EXERCISE BRIEF: Convert the data below into a JSON list of strings, with one string for each line and blank lines omitted.

SUPPLIED DATA:
%%

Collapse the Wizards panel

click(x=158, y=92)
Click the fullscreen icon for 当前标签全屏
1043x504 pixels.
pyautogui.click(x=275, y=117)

%%

WORKED ANSWER:
[
  "Collapse the Wizards panel",
  "click(x=158, y=92)",
  "Click the fullscreen icon for 当前标签全屏",
  "1043x504 pixels.",
  "pyautogui.click(x=275, y=117)"
]